■ DOCUMENT PASSAGE ■
Moses the Black  (, , ; 330 – 405), also known as Moses the Strong, Moses the Abyssinian, Moses the Robber, and Moses the Ethiopian, was an ascetic monk and priest in Egypt in the fourth century AD, and a notable Desert Father. He is highly venerated in both the Eastern Orthodox Church and the Oriental Orthodox Church, making him amongst the most notable Desert Fathers. According to stories about him, he converted from a life of crime to one of asceticism. He is mentioned in Sozomen's Ecclesiastical History, written about 70 years after Moses's death.

Biography

Early life
Moses was a slave of a government official in Egypt until he was dismissed for theft and suspected murder. He then roamed the Nile Valley with an infamous and violent gang of 75 robbers.
Moses was a man of huge physical stature, strength and courage, and became leader of this gang of robbers who became a social menace and a living terror to the communities where they roamed.

Extracted data entries:
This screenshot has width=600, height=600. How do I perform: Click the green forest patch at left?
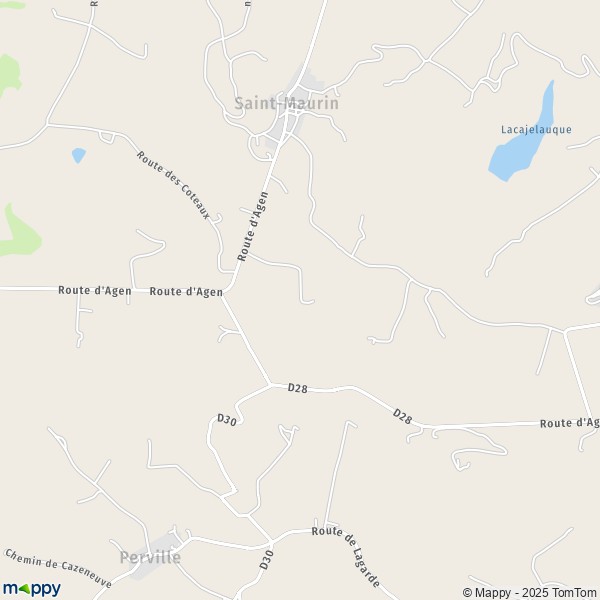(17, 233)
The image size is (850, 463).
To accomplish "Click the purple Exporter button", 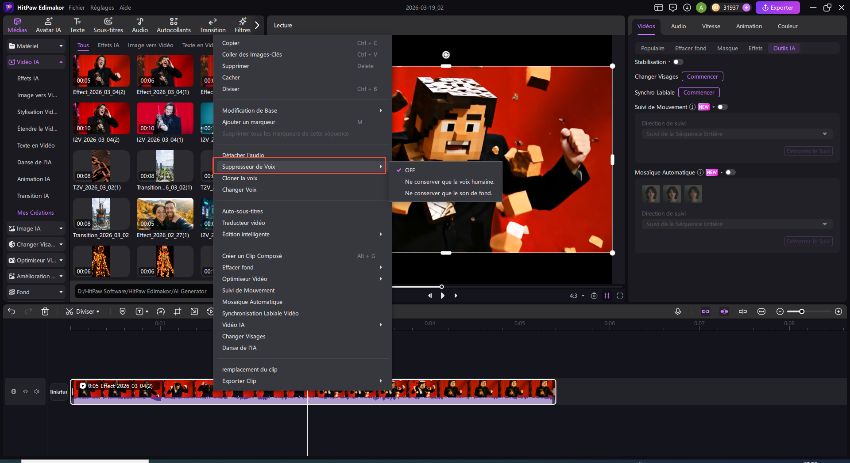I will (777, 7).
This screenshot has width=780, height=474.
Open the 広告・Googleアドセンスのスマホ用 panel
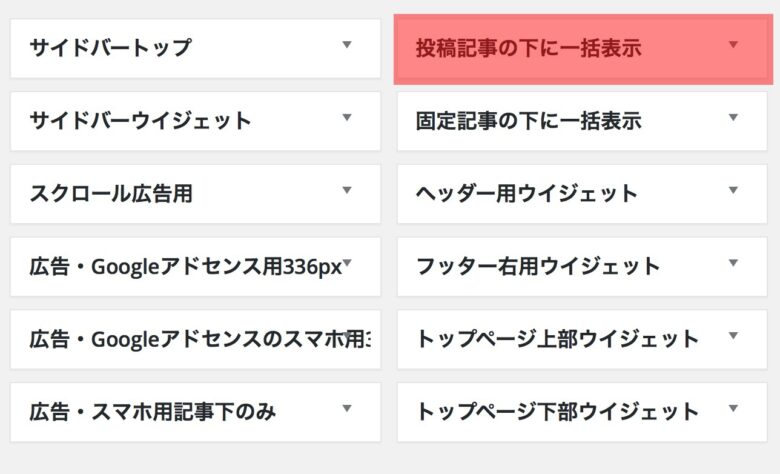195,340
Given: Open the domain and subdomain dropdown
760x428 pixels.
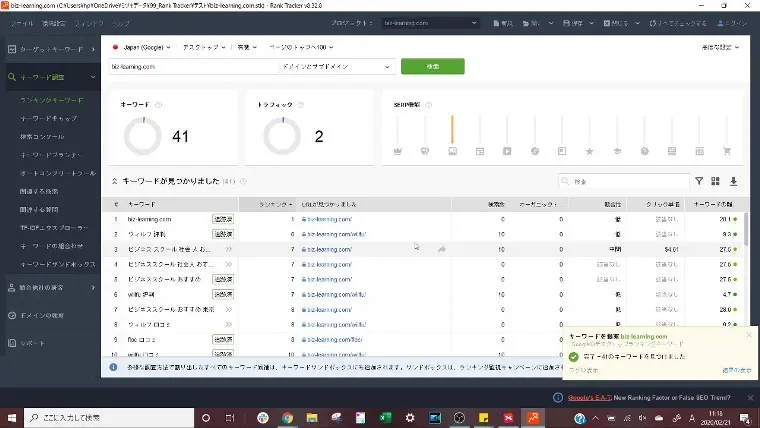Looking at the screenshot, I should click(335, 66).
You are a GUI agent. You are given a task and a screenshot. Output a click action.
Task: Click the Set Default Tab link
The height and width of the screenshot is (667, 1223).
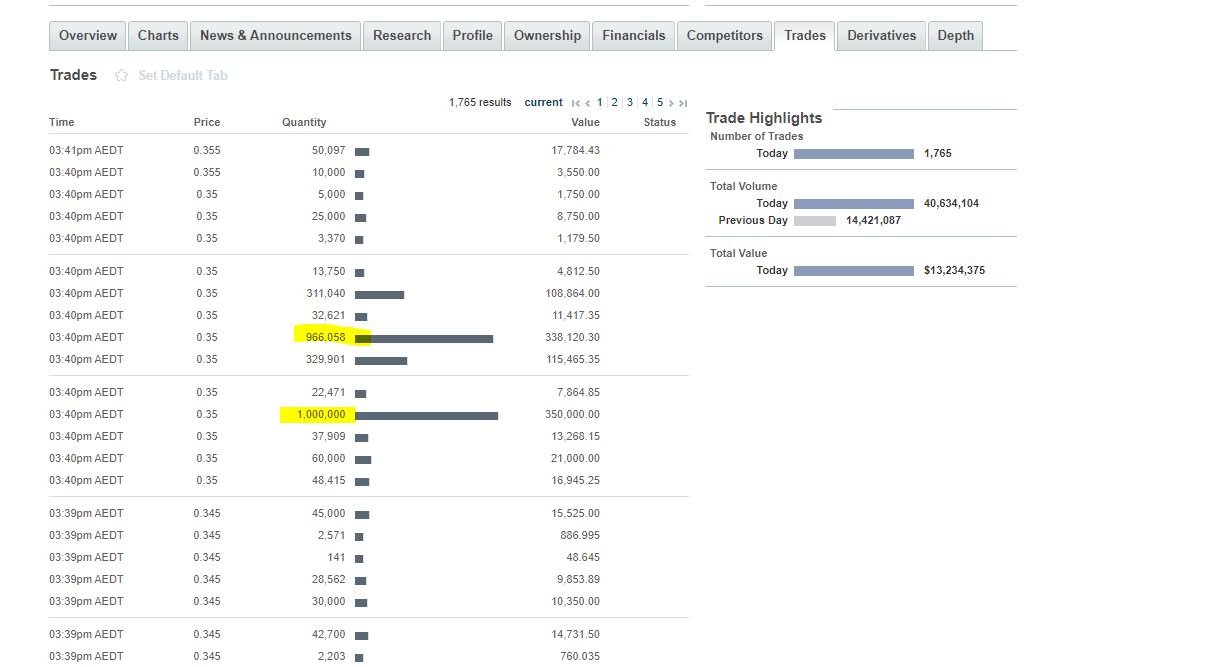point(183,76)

■ PARTS OF THE EXERCISE ■
(A) Repeat word for word the stretch of the Moses the Black passage from "Moses the Black" through "after Moses's death.".
(B) Pick up the Moses the Black biography at the point where it stops and continue writing it.

■ RESPONSES ■
(A)
Moses the Black  (, , ; 330 – 405), also known as Moses the Strong, Moses the Abyssinian, Moses the Robber, and Moses the Ethiopian, was an ascetic monk and priest in Egypt in the fourth century AD, and a notable Desert Father. He is highly venerated in both the Eastern Orthodox Church and the Oriental Orthodox Church, making him amongst the most notable Desert Fathers. According to stories about him, he converted from a life of crime to one of asceticism. He is mentioned in Sozomen's Ecclesiastical History, written about 70 years after Moses's death.

(B)
Conversion to Christianity
On one occasion, a barking dog prevented Moses from carrying out a robbery, so he swore vengeance on the owner. In a second attempt, with weapons in his mouth, Moses swam the river toward the owner's hut. The owner, again alerted, was able to hide, and the frustrated Moses stole some of his sheep and took them to slaughter. Attempting to hide from local authorities, he took shelter with some monks in a colony in the desert of Wadi El Natrun, then called Scetes, near Alexandria. The dedication of their lives, as well as their peace and contentment, influenced Moses deeply. He soon gave up his old way of life, became a Christian, was baptized and joined the monastic community at Scetes.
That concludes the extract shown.